Graham Marema: Fiction: April 2021

Fiction

Southern Legitimacy Statement: When I was a kid, I told my dad, sitting it the passenger side of his rusted Ford truck, “I ain’t a Southerner.” My dad, who lived his whole life in Appalachia said, “You don’t really have a choice in that.” It took me a while to find my love of the South, to appreciate that I grew up in Tennessee and North Carolina, where the mountain music my parents played and the hum of the Clinch River eventually drowned out the media’s lies that Southerners are nothing but hicks and rednecks. These days, I’m glad my dad was right: I didn’t really have a choice.

The Montreat Campround

My mother was robbed when she lived in a canvas tent on the Montreat Campground. You’ll know Montreat when you see it. It’s all hills and trees, wet leaves that slop across your windshield while you drive, Lake Susan (which is really a pond) with her paddle boats, old men chiseled out of apple cores swapping bails of blueberries in parking lots like drugs. And the ground glitters. My mother always said that was from the mica. Knowing Montreat, fairies might be more likely.

She was working at the college that summer, living at our family home Knockmoran, named after the hills of our Scottish heritage. We stayed there for a couple of weeks most summers of my childhood, depending on which relative inherited it after the previous one died. That summer it was my mother’s Aunt Lois, who let her stay in the small room at the end of the hall overlooking the front lawn, which, in my memory, was always choked in sweating ferns.

The next part is a mystery. Drinking lemon tea on the back porch, my mother can’t explain why she left Knockmoran and moved to the Montreat Campground.  “To get away from people, I guess,” she’ll say.

I think I can fill in the gaps. I see her watching the dripping ferns from her window, smelling the Montreat smell (which, if you’re curious, smells like smooth stones just after you dig them out of a fresh, muddy creek bed), seeing fairy lights blinking in the trees, above the ground that glitters, feeling a lurch in her stomach, grabbing her tent, and scrambling out the front door without a goodbye or a look back.

Montreat is like that.

She set up her summer home in site fourteen beside Flat Creek. She piled her pantry in one corner, soup cans, instant oats, tea bags, granola, peanut butter. She stacked her dresser in the other, T-shirts, flannels, jean shorts, bandanas, and one flowery summer dress her mother told her to pack “just in case.”

The campground was dark at night, the stars clotted with rain clouds and trees. Flat Creek hissed and frothed. Sometimes drunk college kids kept her and the camping families up late into the night. A traveling band of mice moved into her pantry for a while.

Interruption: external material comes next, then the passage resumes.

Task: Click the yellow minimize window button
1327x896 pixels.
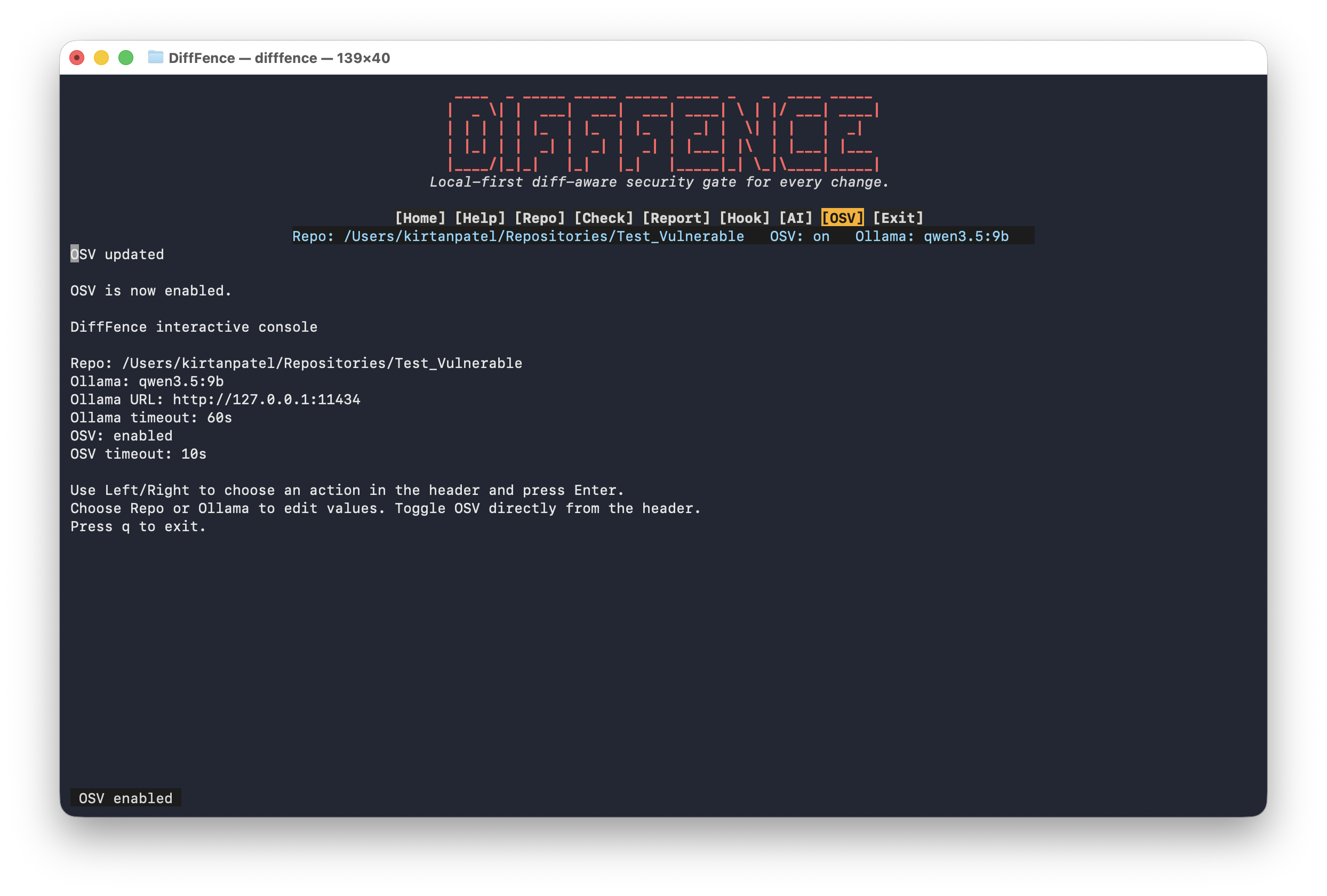Action: pyautogui.click(x=101, y=58)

But I picture my mother stretching in the morning. She’s wearing a tank top and no bra, her frizzy black hair splaying across her shoulders, longer and wilder than it’s ever been since she moved out of the photo album and became my mother. She waves to the families and sticks her tongue out at the college kids. She’s older and wiser than them now, and she’s one with nature.

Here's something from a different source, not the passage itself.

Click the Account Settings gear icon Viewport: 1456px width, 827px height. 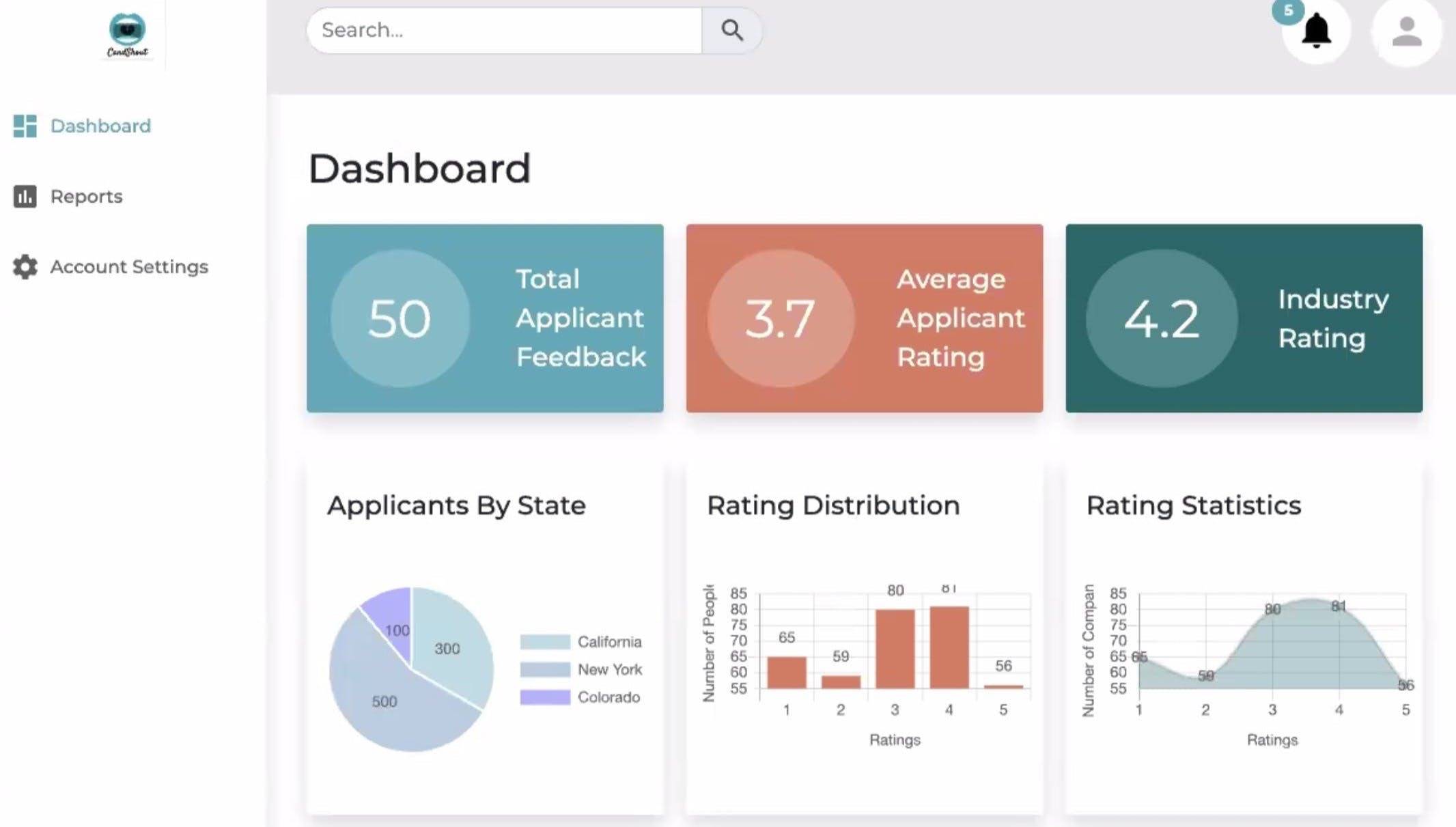point(25,267)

Halfway through the summer, she came back to the campground and found her tent flap gaping open. The peanut butter, granola, sleeping bag, and flowery summer dress were gone. She walked the mile and a half to the sheriff’s station.

When she explained what happened, the sheriff, who had known my mother since she was six, moved his chewed toothpick from one side of his mouth to the other and said, “Let’s roll.”

My mother doesn’t know how he found the culprits. I like to think he went down to the Lake Susan paddle boats and knocked some skulls. That he burst into the Huckleberry Ice Cream Shop and pinned the usual suspects to the walls shouting, “Where’s the dress, chump?” with his toothpick waggling in his mouth.

His methods worked, whatever they were, and he turned up two pimpled high school boys with sheepish eyes. They couldn’t return the peanut butter and granola, but they handed over the dress and sleeping bag.

They were sentenced to taking the flowery summer dress to the cleaners, and the rest of my mother’s clothes for good measure.

Some days I try very hard to be like my mother. I stand in the wooded dark as long as I can, blinking into the starless unknown full of robbers and mice, and search for fairy lights, waiting for the lurch in my stomach that will pull me into the forest’s wet embrace, listening for the whisper my mother heard sitting in her windowsill at Knockmoran, looking out over the dripping ferns, Come into the woods and don’t look back.

And when I get too scared, I try to be like a small town sheriff. I chew on a phantom toothpick, squint my eyes, and say, “Let’s roll.”